The new chip combines 16 layers of 512Gb NAND with a newly developed proprietary controller. Samsung claims that the new chip will store 260 10-minute 4K videos, where a standard 64GB eUFS storage device would only be capable of holding 13. Reads are as fast as 1000MB/s, and while that doesn’t compare particularly well to the latest PCIe NVMe SSDs, it’s more than twice the speed of SATA devices. Write performance has only increased very slightly from the company’s 512GB device, with 260MB/s of sequential write performance compared with 255MB/s in the 512GB product. A table of device performance is below:

Samsung expects its 1TB devices to offer 58,000 IOPs in random read (up 38 percent from its 512Gb offering) and 50,000 random write IOPs. The company claims that the random write speeds allow for high-speed continuous shooting at up to 960fps.
With all of that said, it’d be nice to see Samsung use these capabilities to boost the storage on their base devices, rather than offering capacity only as an upgrade.
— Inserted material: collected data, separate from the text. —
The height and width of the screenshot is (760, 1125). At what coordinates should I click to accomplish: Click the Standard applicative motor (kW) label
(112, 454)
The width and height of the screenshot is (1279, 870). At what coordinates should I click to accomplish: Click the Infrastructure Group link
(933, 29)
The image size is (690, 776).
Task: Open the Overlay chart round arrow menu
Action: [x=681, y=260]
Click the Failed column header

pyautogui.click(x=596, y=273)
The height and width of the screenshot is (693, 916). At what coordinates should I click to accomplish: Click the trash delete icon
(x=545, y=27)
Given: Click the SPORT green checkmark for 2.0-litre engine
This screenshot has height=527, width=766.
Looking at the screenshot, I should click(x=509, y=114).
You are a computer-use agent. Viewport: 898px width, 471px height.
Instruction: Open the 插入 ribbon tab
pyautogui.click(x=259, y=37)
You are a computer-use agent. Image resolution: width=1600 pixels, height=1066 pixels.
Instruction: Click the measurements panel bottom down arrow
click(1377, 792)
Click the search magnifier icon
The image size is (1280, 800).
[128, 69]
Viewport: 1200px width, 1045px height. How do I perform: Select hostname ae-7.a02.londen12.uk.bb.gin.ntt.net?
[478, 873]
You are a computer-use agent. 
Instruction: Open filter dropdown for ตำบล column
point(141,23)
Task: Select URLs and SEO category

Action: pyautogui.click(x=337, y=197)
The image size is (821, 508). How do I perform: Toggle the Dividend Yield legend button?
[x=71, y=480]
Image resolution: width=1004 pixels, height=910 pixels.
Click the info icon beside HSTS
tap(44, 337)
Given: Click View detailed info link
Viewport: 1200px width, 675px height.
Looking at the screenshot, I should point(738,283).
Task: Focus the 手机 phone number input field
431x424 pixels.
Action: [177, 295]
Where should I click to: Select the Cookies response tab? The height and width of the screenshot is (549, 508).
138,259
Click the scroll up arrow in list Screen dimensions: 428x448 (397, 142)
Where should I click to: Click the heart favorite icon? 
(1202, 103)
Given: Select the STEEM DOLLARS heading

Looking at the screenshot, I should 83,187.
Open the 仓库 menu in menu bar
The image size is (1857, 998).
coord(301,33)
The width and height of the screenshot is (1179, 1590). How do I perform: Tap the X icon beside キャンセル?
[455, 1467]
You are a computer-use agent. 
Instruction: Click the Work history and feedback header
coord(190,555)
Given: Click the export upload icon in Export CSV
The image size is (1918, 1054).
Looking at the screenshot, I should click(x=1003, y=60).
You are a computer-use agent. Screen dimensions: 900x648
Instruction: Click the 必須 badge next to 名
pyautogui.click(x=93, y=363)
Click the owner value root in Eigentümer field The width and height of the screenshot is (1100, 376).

Samsung only offered its Galaxy S9 and S9 Plus in capacities of up to 256GB, despite manufacturing its own larger standards. While I’m aware that as soon as I write this, someone will bounce in and claim that 1TB of internal capacity isn’t enough, bumping internal capacity up to 1TB probably would be enough for all but the heaviest users. 1TB of capacity is “enough” in the sense that 2,600 minutes of 4K video (which is what the phone supposedly supports) is roughly 43 hours of time — more than enough to support most photography or video efforts with time enough to get back and dump the data to drive.
Then again, with smartphone sales slipping, it’s possible Samsung will take a chance and attempt to goose sales with a larger capacity offering. It might not sell quite as well as a major performance boost, but the market is looking for ways to entice customers into buying new devices. A hefty capacity jump would be one way to do it.